From my personal experiences as resident in Japan and Singapore, I would agree that India needs “minimizing human interventions”. Still there are some miles to achieve “Skill India” in every aspects of the society.
300km per hour high-speed railways project in between Mumbai-Ahmedabad, with “Shinkansen” technology from Japan, is under development. Launching date, i.e. either 2022, 2023 or later, is one of the major concerns frequently pointed out, but I foresee further concerns in maintenance operation once after successfully launched.
Shinkansen insists lots of “Takumi-no-Waza”, artisan’s work. Record as “no fatal accident over 50 years” in Japan operation must be an appreciated fact itself, but it doesn’t mean its quality can be perfectly duplicated and realised under condition in India by Indian engineers. Skills among individual operators/ engineers as well as its management structure including sensitivity on preciseness, working culture, etc. are quite different from those of Japan.
Now training for engineer trainers for Shinkansen has started. Since “Takumi” of Japan, the artisan of those technologies or techniques, are mostly senior ages, communication can be done only in Japanese language. Hence the training program had to been started from language studies. I have quite a doubt on this approach, too much dependency in human interventions.
Seems railways route operated over 100kmph in India as of now is only one, i.e. Delhi – Agra Express. Even within far less average speed, i.e. 60-70kmph, still tragedies are happening sometimes.
As “virtual CIO” oversee to improve struggling Japanese operations in India, I’m encouraging and promoting “Semi-Automation” as realistic and affordable solution under current circumstance. Not like full-automation which requires massive robots, drones or any larger facilities replacing human resources, semi-automation is aiming maximising human activities in collaboration with certain machines or tools, i.e. IoT devices, IT applications, etc. From the opposite perspective, minimizing human intervention in traditional manual works.

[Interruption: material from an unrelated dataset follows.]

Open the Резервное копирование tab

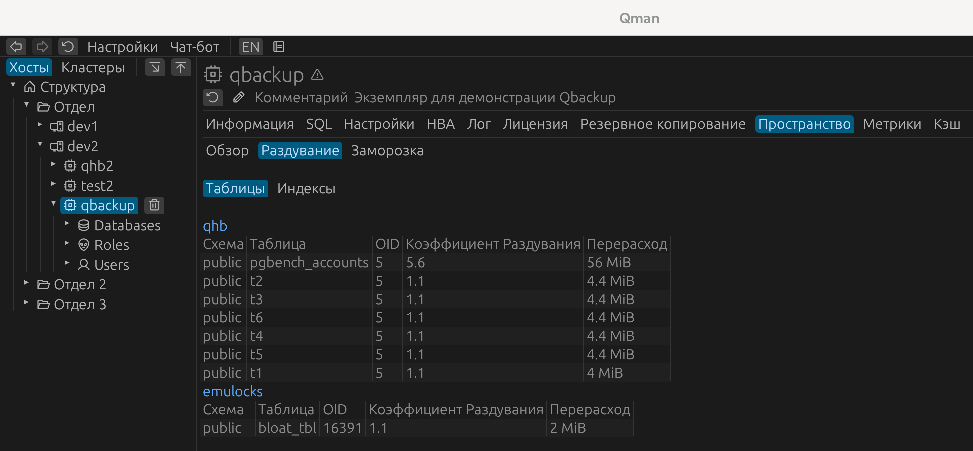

I knew from my experience that Indian talents are capable enough to catch up certain level of technical skills once “appropriate” training opportunity has given. In the meanwhile, trainers, i.e. Japanese in most cases, are not much aware of the basic condition in Indian engineers currently based upon. They tend to simply duplicate completely same approach which has done in Japan in history. Targeted goal must be right but since the approach is often not appropriate, Indian engineers may lose the context, especially details required in level of sensitivity, punctuality, etc.
“That level” of preciseness cannot be taught only via verbal communication. It requires certain experiences at real site but there’s no Shinkansen in India so far.
Why don’t we leverage with technologies in here? There are various equipment or tools which will work collaboratively with human resources by minimizing human intervention to raise their quality of works. Not only for Shinkansen, Japan is ready to share its rich experiences and know-how to develop those. I see lots of areas for Japan - India collaboration toward “semi-automation” of the industries.